Gejolak di bidang ekonomi bisa dengan serta-merta membawa pemerintahan pada situasi yang sulit. Belum lagi indikasi-indikasi terhadap kasus korupsi yang menyeret nama-nama di pemerintahan. Riak-riak konflik lebih kepada persepsi yang hendak dibangun, ketimbang dalam skala luas untuk berebut kekuasaan. 

Kalender pemilu dan pilpres biasanya menghindari konflik dalam skala besar. Jarang terjadi konflik di kalangan masyarakat, hanya karena perbedaan pilihan terhadap parpol, calon anggota legislatif, bahkan capresdan cawapres. Begitu pula, ekonomi biasanya lebih sehat dari sebelum kalender pemilu berjalan, akibat mengucurnya dana kampanye dalam jumlah besar yang digunakan  peserta pemilu. 

Dana itu masuk ke segala lapisan masyarakat, termasuk belanja iklan di media massa atau logistik pemilu. Belum lagi kalau ada peserta pemilu royal, tentulah masyarakat mendapat imbasnya. Dana politik tidak akan berputar di kalangan elite yang terbatas, sebagaimana proses pemilihan yang dilakukan DPR, MPR ataupun DPRD. 

Gambaran tersebut memberi optimisme, betapa tahun 2014 secara keseluruhan lebih banyak harapan daripada  tahun-tahun sebelumnya. Dari sisi kepersertaan, terdapat harapan yang besar akan kemunculan pemimpin nasional baru. Joko Widodo mendapat posisi utama sebagai pemimpin baru ini. Tingkat keterpilihannya menggilas bakal capres lain. Hanya, masih merupakan tanda tanya, apakah dia  menjadi salah seorang kontestan. 

Kalaupun jadi, apakah posisinya sebagai presiden atau wakil. Namun, secara objektif bisa dikatakan, Gubenrur DKI ini  masih berada pada puncak keemasannya pada  tahun mendatang. Itu antara lain bisa dilihat dari hasil survei. Di luar Joko Widodo, peluang bacapres seperti  Prabowo Subianto, Aburizal Bakrie dan Megawati Sukarnoputri, tapi  lebih kecil. Masalahnya, ketiga nama ini memiliki pengaruh besar di partai masing-masing. Ketentuan di dalam UUD menyebutkan bahwa pasangan capres dan cawapres diajukan  parpol atau gabungan partai. Siapa pun yang terpilih dari tiga nama itu, tampaknya  2014 merupakan  pilpres terakhir mereka. 

Namun, kehadiran Joko Widodo juga mengandung masalah bawaan, yakni kian sedikitnya orang yang mau merintis karier politik di dalam tubuh parpol.
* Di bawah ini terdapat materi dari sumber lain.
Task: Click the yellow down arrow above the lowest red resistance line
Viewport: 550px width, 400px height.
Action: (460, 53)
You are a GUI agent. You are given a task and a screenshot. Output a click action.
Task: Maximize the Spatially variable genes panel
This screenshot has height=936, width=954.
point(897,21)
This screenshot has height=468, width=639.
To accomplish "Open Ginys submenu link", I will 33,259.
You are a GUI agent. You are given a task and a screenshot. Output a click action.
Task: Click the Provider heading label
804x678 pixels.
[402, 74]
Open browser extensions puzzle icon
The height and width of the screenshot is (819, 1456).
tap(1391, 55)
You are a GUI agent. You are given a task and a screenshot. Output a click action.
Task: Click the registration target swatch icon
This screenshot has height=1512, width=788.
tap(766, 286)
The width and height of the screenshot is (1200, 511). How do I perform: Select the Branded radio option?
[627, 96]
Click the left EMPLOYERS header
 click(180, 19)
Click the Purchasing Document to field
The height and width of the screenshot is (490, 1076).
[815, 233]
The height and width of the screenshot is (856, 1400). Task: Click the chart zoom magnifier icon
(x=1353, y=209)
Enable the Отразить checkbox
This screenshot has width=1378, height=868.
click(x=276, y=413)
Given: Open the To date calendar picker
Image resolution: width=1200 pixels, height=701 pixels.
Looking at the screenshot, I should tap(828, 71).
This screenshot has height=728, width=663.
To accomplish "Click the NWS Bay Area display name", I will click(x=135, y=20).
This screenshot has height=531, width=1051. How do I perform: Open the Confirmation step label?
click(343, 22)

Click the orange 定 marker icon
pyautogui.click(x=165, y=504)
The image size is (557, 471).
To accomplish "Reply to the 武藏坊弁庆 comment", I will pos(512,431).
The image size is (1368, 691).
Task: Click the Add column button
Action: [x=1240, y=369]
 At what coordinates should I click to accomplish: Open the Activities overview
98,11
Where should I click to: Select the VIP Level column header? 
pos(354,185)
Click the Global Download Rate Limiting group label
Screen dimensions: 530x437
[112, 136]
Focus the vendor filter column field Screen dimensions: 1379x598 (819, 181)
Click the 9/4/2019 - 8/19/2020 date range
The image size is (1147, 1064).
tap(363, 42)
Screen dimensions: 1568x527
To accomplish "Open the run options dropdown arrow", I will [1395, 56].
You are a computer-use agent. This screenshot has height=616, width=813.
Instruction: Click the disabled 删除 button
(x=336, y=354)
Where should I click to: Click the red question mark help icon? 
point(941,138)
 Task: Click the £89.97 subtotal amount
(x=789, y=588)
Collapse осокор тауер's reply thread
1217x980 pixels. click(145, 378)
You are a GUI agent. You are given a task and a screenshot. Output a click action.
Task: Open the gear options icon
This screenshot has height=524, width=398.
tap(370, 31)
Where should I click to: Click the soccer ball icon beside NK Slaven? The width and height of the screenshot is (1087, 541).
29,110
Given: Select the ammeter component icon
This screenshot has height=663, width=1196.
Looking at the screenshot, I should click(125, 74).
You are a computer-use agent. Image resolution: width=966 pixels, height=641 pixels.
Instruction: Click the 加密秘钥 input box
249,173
Akan semakin banyak tokoh meniru caranya dengan menghabiskan waktu di tengah-tengan masyaraka luas. 

Begitulah, tahun 2014 masih menghadapi pertarungan politik yang makin menarik dari sisi dinamika. Suksesi sudah pasti terjadi, sekalipun terdapat keadaan yang lebih buruk. Walau keadaan masih terlihat dingin, bukan berarti para peserta pemilu dan pilpres sama sekali miskin strategi. 

Indonesia banyak menyediakan keajaiban politik, termasuk dan terutama sejak almarhum Abdurrahman Wahid menjadi Presiden pada tahun 1999 lalu. Apakah keajaiban serupa akan kembali hadir di tahun 2014 nanti? Tentu diperlukan analisis serius dan mendalam, terutama setelah  hasil pemilu legislatif diumumkan.